Violeta Robles salió del sopor del que llevaba presa toda la mañana cuando eran casi las dos de la tarde. Lo supo porque por de la terraza de la cocina, se escurrían hasta el fondo de la casa los olores de los guisos de toda la escalera. También porque justo debajo de su ventana escuchó el chirrido del cierre metálico de la panadería. Toda la mañana había estado escuchando también, entre sueños, el repìqueteo de la lluvia sobre el tejadillo metálico de la terraza; la lluvia y la matraca de autobuses que pasaban por la avenida sin dejar fluir tranquila el agua de la calzada hacia las alcantarillas. Tal vez habría dejado la puerta abierta y, si el gato no estaba por allí, bien tumbado en la almohada peinando con sus zarpas los mechones de su pelo desparramado o sobre su barriga adormilado, era porque se había vuelto a escapar. ¿Qué gato en sus cabales saldría con el agua que había estado cayendo?

Podía distinguir el olor algo rancio del cocido que cada jueves preparaba Esperanza, la fritanga de los filetes rusos de Inma, que era lo único que comían sus chiquillos con cierta solvencia, cosa de la que ella misma se quejaba insistentemente en esas conversaciones de tendedero cargadas de una falsa familiaridad.
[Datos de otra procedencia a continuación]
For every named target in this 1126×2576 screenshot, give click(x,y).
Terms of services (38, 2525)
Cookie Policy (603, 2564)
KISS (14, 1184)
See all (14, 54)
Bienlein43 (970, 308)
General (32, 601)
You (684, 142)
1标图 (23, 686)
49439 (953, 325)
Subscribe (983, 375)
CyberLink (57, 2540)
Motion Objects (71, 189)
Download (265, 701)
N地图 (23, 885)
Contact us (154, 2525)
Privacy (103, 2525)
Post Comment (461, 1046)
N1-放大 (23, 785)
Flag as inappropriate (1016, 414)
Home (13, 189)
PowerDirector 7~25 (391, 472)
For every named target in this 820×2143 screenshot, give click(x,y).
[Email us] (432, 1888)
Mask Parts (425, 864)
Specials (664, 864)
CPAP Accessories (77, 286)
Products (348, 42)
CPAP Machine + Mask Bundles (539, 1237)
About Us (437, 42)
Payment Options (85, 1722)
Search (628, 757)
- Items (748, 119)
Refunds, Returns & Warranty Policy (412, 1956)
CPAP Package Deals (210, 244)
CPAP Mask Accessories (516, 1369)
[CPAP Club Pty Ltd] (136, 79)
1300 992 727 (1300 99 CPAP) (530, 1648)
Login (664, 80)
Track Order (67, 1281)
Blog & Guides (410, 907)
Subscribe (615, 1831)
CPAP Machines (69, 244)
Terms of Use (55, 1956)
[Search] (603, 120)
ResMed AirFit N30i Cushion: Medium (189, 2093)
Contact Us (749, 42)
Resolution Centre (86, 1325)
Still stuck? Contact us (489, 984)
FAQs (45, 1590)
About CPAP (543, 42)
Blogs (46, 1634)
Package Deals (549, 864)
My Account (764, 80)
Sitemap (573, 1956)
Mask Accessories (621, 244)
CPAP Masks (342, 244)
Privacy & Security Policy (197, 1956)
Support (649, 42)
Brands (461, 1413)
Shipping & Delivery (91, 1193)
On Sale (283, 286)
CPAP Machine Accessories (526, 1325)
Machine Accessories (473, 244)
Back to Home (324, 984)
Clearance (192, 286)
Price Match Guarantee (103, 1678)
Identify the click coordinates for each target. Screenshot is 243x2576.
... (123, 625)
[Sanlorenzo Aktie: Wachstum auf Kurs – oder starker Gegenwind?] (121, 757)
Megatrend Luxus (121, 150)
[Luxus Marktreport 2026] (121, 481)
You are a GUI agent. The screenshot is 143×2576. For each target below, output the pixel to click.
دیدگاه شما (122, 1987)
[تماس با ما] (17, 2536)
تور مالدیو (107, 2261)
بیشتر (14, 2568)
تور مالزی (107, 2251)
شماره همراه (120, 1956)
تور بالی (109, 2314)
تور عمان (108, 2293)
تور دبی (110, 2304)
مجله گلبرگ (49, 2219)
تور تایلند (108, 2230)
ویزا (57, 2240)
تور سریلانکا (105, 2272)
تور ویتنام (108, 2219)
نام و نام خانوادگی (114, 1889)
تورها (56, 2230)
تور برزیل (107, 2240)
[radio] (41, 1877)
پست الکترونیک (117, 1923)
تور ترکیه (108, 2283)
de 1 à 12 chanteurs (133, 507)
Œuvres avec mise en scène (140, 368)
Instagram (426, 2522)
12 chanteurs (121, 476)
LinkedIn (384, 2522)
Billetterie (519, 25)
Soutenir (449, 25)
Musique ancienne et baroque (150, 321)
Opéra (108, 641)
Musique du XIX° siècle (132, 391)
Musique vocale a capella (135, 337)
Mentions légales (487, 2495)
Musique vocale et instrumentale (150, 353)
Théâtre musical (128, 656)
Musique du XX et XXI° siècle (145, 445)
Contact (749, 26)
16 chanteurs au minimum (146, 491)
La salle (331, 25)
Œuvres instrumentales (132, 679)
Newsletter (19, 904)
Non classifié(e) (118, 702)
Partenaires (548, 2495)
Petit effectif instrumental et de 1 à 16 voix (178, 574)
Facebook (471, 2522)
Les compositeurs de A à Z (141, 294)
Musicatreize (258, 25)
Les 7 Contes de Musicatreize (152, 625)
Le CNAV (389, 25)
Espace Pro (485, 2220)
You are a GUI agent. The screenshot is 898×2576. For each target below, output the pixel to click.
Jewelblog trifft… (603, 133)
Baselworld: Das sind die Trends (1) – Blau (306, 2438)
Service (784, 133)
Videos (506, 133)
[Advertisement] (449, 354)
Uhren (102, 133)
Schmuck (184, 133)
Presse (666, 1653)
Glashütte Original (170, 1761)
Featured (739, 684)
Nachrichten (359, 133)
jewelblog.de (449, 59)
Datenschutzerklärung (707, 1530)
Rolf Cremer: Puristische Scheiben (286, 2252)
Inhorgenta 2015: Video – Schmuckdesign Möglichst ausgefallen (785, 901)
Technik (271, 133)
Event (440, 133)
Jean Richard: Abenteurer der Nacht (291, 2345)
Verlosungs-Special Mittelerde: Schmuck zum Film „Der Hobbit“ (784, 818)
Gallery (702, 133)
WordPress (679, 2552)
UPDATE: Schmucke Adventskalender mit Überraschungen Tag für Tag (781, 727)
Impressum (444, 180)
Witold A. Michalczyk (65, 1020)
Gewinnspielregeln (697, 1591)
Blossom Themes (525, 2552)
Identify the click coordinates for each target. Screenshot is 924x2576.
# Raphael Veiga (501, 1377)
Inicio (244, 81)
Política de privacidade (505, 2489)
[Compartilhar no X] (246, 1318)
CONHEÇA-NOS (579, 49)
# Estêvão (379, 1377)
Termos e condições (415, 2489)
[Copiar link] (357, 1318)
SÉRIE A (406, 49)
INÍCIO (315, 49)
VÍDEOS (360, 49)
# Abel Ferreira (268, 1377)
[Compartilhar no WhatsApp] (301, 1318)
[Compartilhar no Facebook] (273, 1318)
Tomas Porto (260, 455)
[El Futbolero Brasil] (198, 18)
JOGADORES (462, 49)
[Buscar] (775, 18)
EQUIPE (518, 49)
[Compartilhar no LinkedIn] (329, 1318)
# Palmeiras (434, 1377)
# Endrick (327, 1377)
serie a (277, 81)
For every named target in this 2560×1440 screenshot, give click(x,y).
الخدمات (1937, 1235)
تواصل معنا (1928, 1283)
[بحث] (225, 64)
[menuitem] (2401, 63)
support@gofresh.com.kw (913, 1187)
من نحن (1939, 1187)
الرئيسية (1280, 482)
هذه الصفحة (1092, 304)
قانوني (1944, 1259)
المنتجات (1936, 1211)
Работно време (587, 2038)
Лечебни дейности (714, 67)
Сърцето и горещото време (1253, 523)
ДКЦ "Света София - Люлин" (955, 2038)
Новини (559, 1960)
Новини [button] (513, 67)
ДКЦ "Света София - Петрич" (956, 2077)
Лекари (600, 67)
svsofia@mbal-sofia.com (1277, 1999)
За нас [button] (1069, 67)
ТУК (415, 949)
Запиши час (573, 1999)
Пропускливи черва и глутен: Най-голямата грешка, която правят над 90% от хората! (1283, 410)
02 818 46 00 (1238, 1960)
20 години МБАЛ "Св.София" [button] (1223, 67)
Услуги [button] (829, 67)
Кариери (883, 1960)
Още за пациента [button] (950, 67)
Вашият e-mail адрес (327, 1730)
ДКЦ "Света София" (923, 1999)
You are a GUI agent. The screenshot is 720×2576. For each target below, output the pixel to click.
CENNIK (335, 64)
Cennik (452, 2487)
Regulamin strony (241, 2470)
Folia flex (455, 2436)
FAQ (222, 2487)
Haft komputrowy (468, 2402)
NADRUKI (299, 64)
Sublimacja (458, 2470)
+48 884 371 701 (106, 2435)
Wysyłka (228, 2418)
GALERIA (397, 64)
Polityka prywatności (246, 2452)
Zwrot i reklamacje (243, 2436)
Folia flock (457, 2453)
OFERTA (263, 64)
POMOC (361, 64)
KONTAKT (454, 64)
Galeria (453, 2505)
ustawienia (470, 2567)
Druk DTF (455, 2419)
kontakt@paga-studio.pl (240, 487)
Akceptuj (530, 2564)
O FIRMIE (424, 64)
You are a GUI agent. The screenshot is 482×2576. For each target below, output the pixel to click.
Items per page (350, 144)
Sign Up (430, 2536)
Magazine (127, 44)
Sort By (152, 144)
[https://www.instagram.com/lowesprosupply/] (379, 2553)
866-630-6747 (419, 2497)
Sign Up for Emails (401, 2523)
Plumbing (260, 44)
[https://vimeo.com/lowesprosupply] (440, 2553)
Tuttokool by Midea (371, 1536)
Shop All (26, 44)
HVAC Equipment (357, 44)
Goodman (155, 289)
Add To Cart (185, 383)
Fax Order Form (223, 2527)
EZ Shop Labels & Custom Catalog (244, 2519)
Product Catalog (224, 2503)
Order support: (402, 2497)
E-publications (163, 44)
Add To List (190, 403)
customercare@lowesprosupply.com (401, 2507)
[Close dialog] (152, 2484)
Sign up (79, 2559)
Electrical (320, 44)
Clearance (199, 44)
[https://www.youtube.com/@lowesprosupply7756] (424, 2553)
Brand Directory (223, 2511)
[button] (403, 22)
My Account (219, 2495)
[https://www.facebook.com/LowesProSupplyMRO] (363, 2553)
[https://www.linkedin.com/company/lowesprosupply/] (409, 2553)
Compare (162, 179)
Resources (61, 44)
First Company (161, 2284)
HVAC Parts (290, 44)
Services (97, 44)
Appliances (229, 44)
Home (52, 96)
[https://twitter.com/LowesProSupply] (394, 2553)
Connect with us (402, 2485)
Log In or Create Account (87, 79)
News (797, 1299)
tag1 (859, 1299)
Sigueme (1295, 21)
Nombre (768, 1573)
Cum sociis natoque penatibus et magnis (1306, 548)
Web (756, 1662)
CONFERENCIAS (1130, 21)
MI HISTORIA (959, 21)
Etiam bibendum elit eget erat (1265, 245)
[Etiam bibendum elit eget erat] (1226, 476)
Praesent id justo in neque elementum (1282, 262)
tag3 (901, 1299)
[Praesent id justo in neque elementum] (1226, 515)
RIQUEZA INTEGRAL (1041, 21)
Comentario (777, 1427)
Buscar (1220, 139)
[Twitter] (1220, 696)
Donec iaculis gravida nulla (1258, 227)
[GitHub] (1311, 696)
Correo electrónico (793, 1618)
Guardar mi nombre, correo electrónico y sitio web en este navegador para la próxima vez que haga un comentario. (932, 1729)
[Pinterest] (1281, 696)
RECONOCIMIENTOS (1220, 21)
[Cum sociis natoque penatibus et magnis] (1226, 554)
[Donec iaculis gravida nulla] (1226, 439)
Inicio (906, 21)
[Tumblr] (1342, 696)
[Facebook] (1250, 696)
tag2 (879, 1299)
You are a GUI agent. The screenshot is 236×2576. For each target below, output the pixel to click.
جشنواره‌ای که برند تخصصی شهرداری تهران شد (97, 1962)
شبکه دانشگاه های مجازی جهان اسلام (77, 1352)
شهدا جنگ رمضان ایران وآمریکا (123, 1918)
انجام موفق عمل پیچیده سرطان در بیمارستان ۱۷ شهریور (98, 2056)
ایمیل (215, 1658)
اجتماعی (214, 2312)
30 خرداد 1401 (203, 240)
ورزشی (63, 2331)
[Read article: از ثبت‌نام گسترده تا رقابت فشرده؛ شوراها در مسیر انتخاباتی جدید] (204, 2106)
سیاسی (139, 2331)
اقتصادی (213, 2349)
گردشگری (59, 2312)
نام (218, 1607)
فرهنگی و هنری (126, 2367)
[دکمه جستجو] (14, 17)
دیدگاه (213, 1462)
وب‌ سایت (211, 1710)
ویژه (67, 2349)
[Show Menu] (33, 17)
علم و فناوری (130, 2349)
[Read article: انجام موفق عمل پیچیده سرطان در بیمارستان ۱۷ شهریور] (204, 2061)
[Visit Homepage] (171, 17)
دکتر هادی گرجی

Violeta decidió incorporarse de la cama. Fue el hambre lo que la animó. El hambre y la curiosidad por saber si el gato estaría adormilado encima de la ropa limpia, como era su costumbre, o si estaba tan fuera de sus cabales como para haberse escapado. El salón permanecía en esa penumbra tristona y grisácea de los días nublados; los platos de la cena y algún vaso sobre la mesita baja. Allí en la terraza las puerta estaba entornada, así que se disiparon todas sus dudas; se vistió con una rapidez inusual en ella desde hacía unos cuantos días y sin pensarlo dos veces cogió el llavero de los peces y marchó a la calle en busca de Ámbar.

Hacía rato que había dejado de llover, pero el cielo estaba muy muy oscuro, como si se fuera a hacer de noche. Se limitó a caminar despacio hasta completar una vuelta a la manzana, después se sentó en uno de los bancos que en hilera recorrían la calle, en el próximo a su portal. Decidió quedarse allí sentada, esperando, al menos mientras no lloviera. Ella era muy buena esperando.